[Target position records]
— Start —
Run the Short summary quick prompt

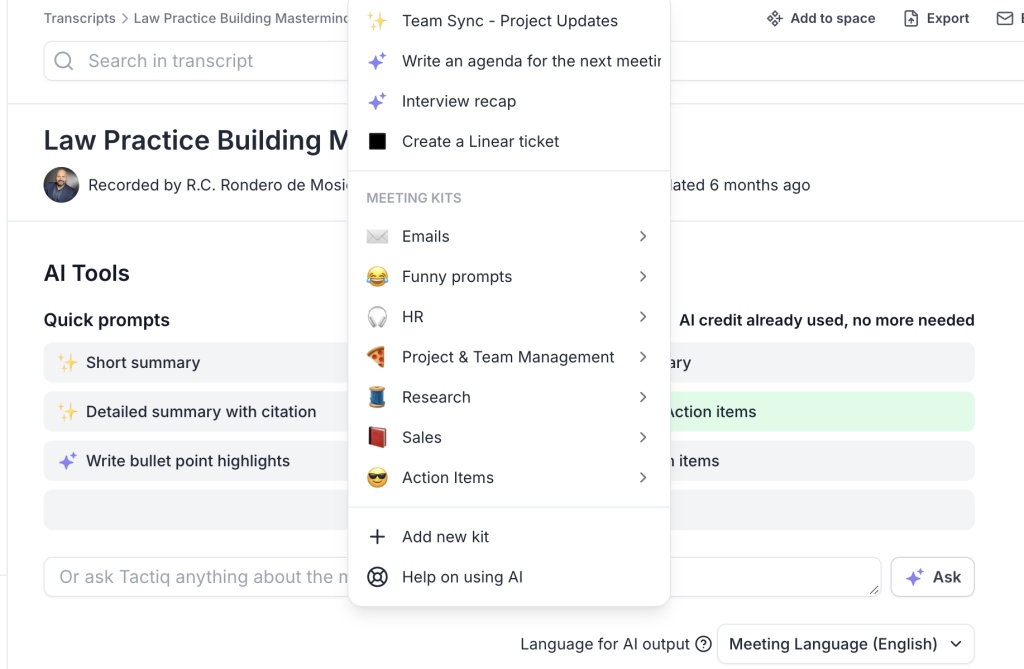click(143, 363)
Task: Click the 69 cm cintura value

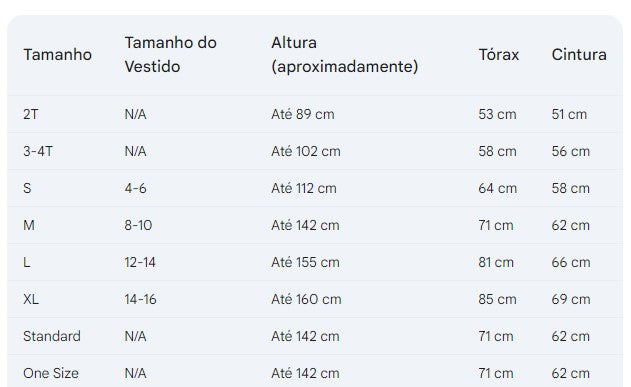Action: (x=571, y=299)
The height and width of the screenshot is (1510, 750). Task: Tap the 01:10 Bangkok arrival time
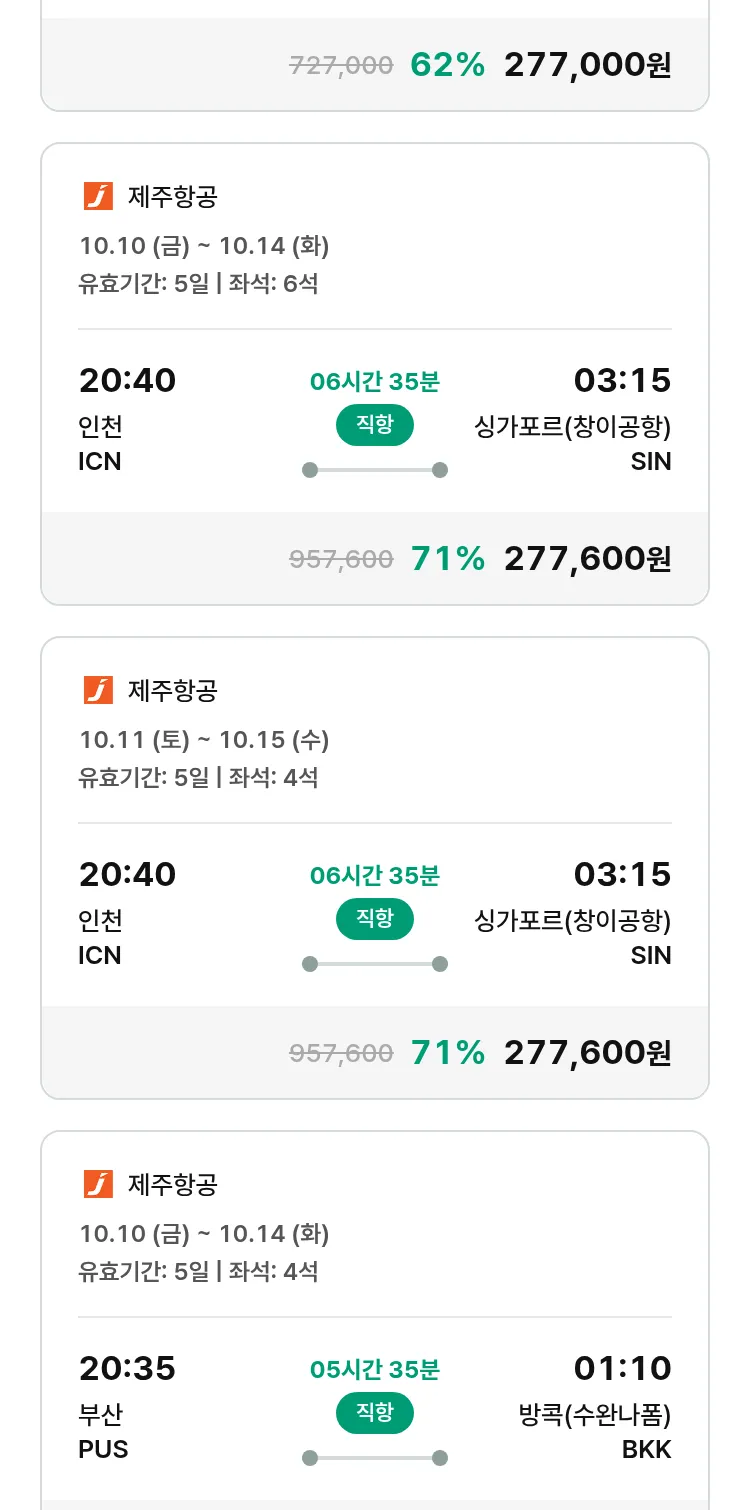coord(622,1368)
— End —
— Start —
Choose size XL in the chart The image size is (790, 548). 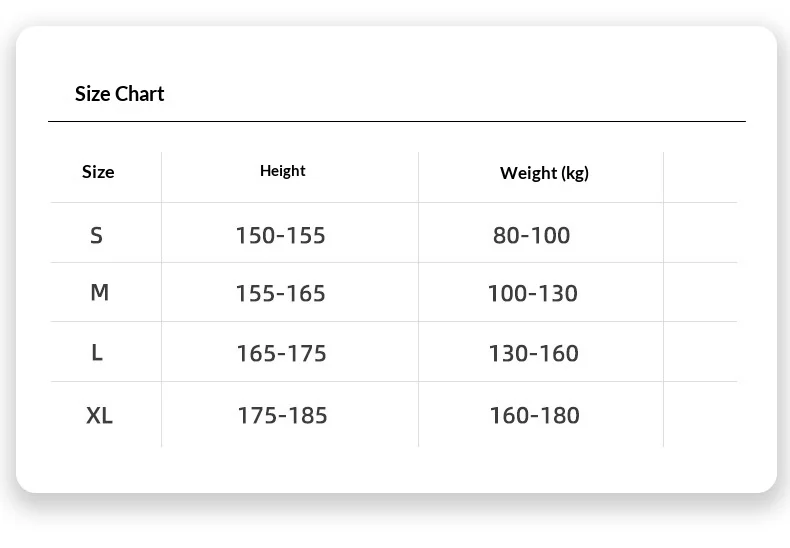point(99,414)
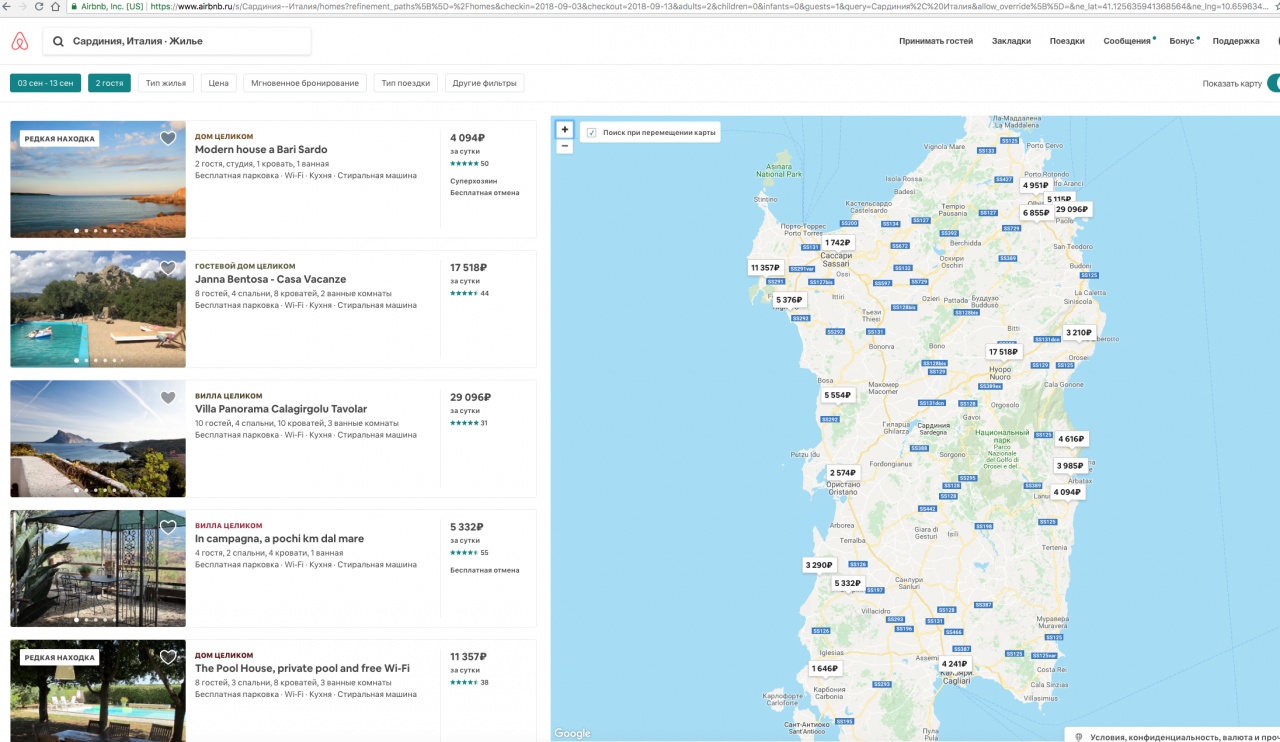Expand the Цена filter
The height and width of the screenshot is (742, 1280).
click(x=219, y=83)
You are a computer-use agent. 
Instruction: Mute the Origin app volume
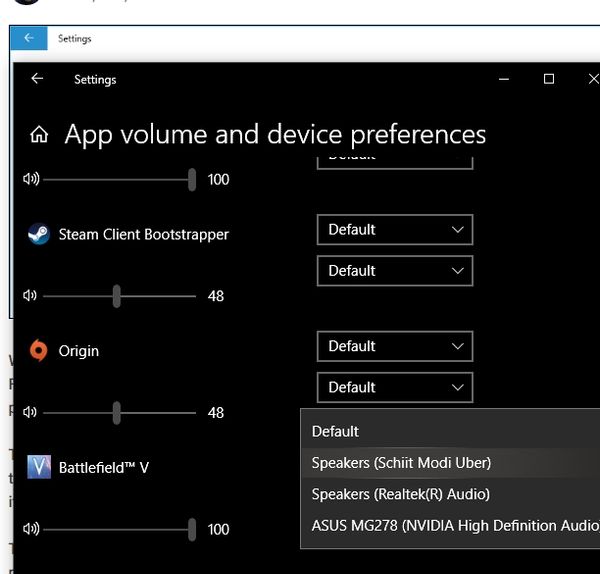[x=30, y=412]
— End —
▸ **EXERCISE DETAILS**
Copy out the lines from the one containing "Run the Short summary quick prompt" through the one containing "coord(622,1368)", including both of those lines. Leave out the pictures.

▸ **RESULT OF THE TASK**
Run the Short summary quick prompt

click(143, 363)
Task: Click the 69 cm cintura value

Action: (x=571, y=299)
The height and width of the screenshot is (1510, 750). Task: Tap the 01:10 Bangkok arrival time
coord(622,1368)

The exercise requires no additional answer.